Copy the records below word for word, omitting the pictures.

----------------

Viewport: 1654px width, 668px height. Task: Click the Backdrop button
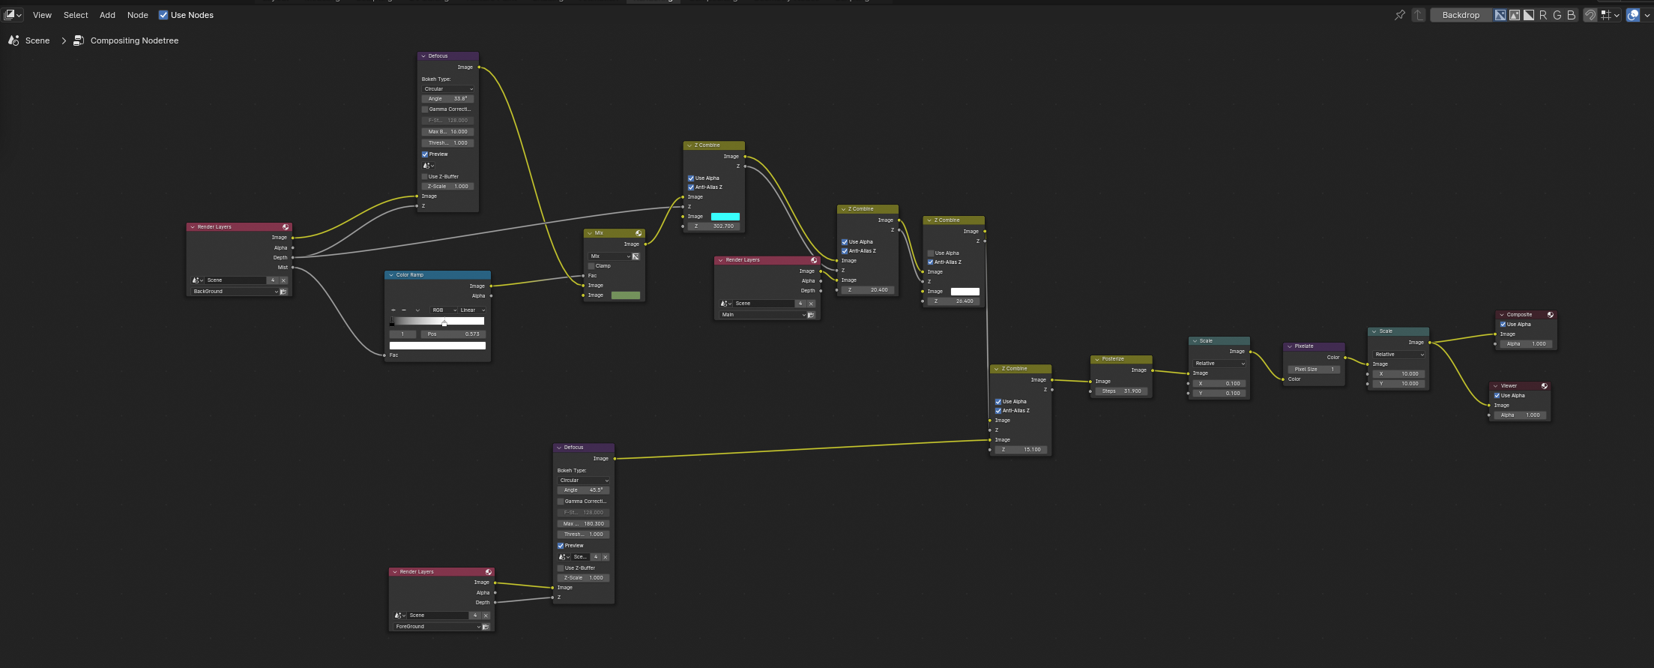(1461, 15)
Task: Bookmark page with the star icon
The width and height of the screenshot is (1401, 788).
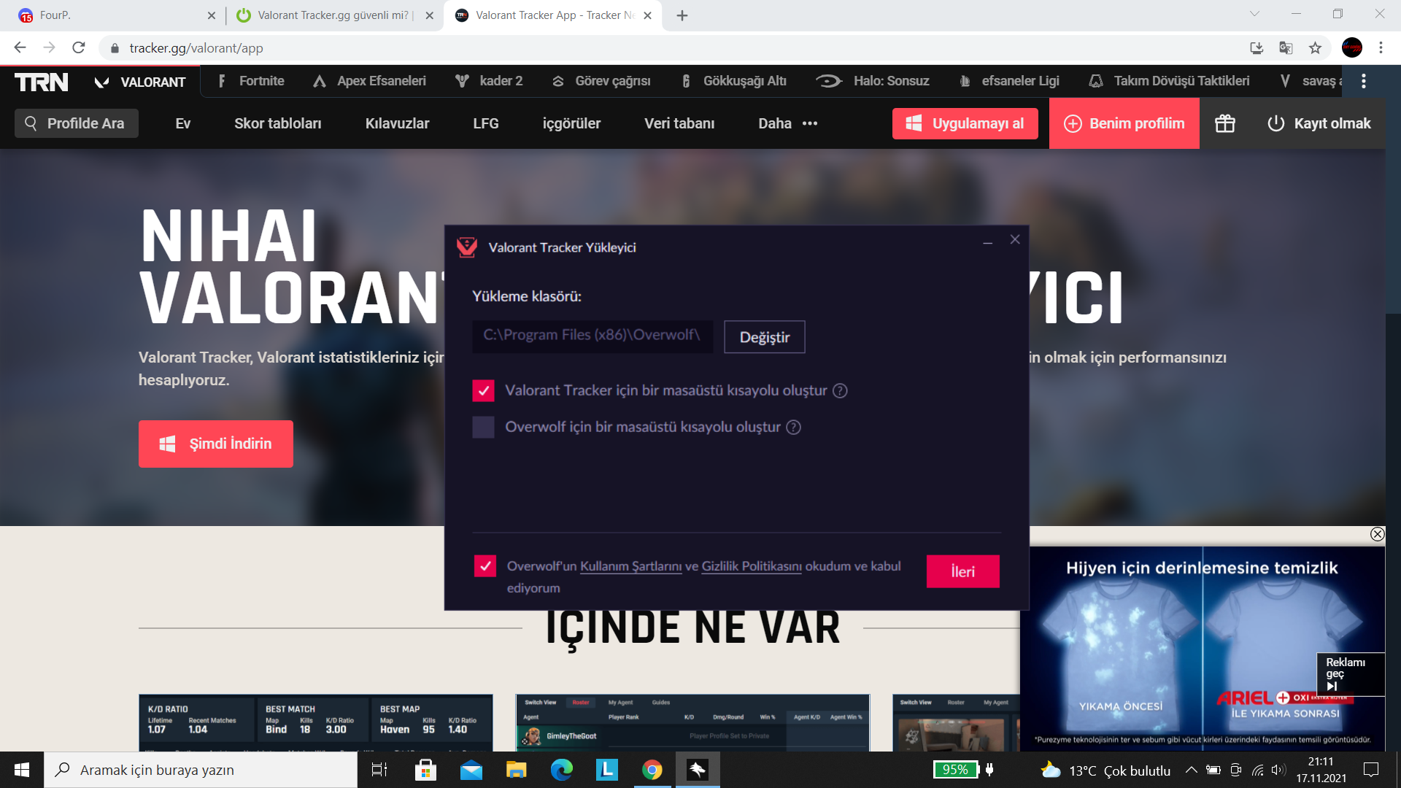Action: coord(1315,48)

----------------

__TASK ANSWER__
Viewport: 1654px width, 668px height. Task: Click the Backdrop button
(1461, 15)
Task: Bookmark page with the star icon
The width and height of the screenshot is (1401, 788).
Action: coord(1315,48)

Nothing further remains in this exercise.